Van de dertig songs die voor het album zijn opgenomen selecteert Farr de vijftien meest persoonlijke. Het album begint als een uit de diepte opkruipende donkere toonladder met de boodschap: “Dit belooft wat”. Het intrigerende baswerk in deze song is in het vervolg van het album nog vaak te horen als een zeer wezenlijke ondergrond voor het dominant gruizig klinkende gitaarwerk en de met een donkere rand gepaard gaande zang. Farr zingt vanuit zijn tenen. Het slagwerk is in de meeste songs dienend en sterk geslagen. In “Must have Been The Devil” zijn deze elementen zo sterk aanwezig dat de ogen zich sluiten en de intensiteit van de song zich zonder enige moeite naar binnen vreet. Uitgesponnen Delta blues met Canadese invloeden (vaak meesters in slow music). Zowel de blues- als de iets meer Americana gerelateerde songs hebben een grote intensiteit. Op zich best gewaagd om deze genres soms naast elkaar te zetten, soms in elkaar te laten overvloeien omdat de blues zoals Farr het beoefend een kracht heeft die al het andere kan overvleugelen. Hij redt het met vlag en wimpel. “Lately” is daar een mooi voorbeeld van. In een song als “Bad Whiskey” verdenk ik Farr van een tranentrekkende bijna melige country satire met een autobiografisch ondertoontje. Een buitenbeentje evenals de country rocksong “Girl In The Holder” een kleine muzikale dissonant in het geheel. “Train Train” voluit afspelen is een ultieme blues ervaring. Te kort zou ik na afloop willen uitroepen. Op repeat dus! “I Ain’t Dyin”, de strijd tegen alcohol vervangen door de strijd tegen kanker is in een langzame Americana blues vervat. Intens en recht voor zijn raap. Typerend hoe Farr zijn problemen bijna even hard te lijf gaat als ze ontstaan. Schommelstoel blues? “Gimme Yo Money” afspelen. Een loom doorstomende hartenkreet. “I Know I Been Changed”, spiritual blues, de noodzaak om jezelf te overtuigen, is de afsluitende song. Vaker vertolkt maar heel mooi gekozen en intens gebracht.

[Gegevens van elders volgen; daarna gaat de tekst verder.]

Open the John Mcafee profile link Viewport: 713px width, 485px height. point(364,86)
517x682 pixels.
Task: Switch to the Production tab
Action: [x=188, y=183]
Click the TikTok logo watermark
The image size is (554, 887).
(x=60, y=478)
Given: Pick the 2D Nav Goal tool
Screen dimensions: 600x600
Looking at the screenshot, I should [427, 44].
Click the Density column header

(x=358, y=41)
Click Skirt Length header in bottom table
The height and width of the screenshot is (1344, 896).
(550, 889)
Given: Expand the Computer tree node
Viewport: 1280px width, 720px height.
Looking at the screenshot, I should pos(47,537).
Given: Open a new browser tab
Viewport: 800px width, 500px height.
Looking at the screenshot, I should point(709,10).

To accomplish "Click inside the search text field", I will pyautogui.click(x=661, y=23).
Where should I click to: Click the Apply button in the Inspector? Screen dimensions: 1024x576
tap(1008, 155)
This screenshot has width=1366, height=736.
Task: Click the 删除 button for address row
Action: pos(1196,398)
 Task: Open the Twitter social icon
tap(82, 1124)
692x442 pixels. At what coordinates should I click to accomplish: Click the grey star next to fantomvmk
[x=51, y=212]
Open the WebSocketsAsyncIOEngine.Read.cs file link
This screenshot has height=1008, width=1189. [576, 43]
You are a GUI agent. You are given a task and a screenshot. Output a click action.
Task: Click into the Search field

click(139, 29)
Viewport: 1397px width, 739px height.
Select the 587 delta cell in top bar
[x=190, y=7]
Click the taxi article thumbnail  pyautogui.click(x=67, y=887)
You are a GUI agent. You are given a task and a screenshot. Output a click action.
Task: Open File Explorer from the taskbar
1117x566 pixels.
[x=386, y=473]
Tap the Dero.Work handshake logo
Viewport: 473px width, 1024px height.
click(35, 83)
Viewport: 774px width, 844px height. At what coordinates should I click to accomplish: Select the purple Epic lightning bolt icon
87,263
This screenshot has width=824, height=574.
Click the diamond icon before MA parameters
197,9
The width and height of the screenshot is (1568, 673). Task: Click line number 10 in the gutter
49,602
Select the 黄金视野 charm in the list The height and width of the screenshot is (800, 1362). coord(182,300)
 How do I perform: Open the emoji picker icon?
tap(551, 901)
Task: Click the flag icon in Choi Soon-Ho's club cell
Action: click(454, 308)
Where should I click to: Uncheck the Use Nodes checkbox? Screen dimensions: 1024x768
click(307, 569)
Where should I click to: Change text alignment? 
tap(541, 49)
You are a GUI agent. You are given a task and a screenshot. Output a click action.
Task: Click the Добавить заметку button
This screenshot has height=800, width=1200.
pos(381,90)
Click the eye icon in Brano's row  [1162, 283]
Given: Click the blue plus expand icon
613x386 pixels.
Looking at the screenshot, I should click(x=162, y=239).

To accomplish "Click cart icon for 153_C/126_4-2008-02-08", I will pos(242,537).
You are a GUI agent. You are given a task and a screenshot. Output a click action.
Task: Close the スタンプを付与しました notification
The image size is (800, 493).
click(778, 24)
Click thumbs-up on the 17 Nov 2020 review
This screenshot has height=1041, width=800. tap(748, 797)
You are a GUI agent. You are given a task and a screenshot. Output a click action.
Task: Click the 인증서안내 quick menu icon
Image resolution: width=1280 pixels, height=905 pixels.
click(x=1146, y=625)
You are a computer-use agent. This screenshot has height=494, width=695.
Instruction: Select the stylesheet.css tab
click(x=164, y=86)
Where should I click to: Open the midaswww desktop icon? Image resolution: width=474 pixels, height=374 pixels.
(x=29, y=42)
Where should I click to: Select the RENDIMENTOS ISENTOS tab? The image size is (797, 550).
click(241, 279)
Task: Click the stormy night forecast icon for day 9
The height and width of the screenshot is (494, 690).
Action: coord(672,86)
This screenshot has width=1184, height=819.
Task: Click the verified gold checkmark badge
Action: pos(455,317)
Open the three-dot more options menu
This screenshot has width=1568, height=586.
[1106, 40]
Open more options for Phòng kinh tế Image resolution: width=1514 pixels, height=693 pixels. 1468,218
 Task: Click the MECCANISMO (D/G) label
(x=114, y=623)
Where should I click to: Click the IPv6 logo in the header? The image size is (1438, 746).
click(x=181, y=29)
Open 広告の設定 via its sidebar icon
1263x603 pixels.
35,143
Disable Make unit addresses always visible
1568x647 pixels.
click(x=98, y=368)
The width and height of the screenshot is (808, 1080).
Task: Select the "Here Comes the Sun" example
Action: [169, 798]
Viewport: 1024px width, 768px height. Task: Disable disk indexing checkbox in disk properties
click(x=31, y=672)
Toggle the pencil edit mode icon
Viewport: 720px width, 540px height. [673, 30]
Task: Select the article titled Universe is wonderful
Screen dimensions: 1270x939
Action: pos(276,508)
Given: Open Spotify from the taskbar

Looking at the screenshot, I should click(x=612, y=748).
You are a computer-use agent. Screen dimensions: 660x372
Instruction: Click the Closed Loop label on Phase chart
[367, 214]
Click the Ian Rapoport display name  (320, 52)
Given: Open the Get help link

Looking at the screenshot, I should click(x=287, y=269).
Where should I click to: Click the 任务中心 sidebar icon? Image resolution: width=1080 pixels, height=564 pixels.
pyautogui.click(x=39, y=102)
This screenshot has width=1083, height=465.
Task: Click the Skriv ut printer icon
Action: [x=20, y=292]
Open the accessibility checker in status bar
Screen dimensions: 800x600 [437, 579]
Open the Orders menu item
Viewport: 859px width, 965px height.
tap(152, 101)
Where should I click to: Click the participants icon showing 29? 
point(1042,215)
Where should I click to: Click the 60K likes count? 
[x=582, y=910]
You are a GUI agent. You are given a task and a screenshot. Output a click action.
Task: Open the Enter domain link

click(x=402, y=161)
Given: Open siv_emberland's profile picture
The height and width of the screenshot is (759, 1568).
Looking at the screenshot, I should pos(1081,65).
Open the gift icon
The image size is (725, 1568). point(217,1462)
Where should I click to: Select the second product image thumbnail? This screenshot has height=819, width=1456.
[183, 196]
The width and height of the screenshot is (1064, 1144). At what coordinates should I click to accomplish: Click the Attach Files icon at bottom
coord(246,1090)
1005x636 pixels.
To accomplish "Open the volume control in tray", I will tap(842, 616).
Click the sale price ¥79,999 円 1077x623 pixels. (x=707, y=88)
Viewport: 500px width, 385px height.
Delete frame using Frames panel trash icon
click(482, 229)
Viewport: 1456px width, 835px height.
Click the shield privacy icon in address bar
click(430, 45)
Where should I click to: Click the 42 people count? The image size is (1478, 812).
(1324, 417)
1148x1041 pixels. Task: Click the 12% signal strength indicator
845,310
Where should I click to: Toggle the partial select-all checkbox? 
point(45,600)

Ik speel “Country Supper” en wordt er ingetrokken en tegelijker tijd staat het bezongen harde Amerikaanse leven zover van mij af dat ik ook (wederom) verbaasd ben. Aan de cultuur doen of de cultuur zelf leven is een groot verschil. Dit album is echter zo indringend dat het allerlei gevoelens oproept. Zelfs zonder de teksten volledig tot je te nemen. Luister, en je begeeft je in een bizar mooi album.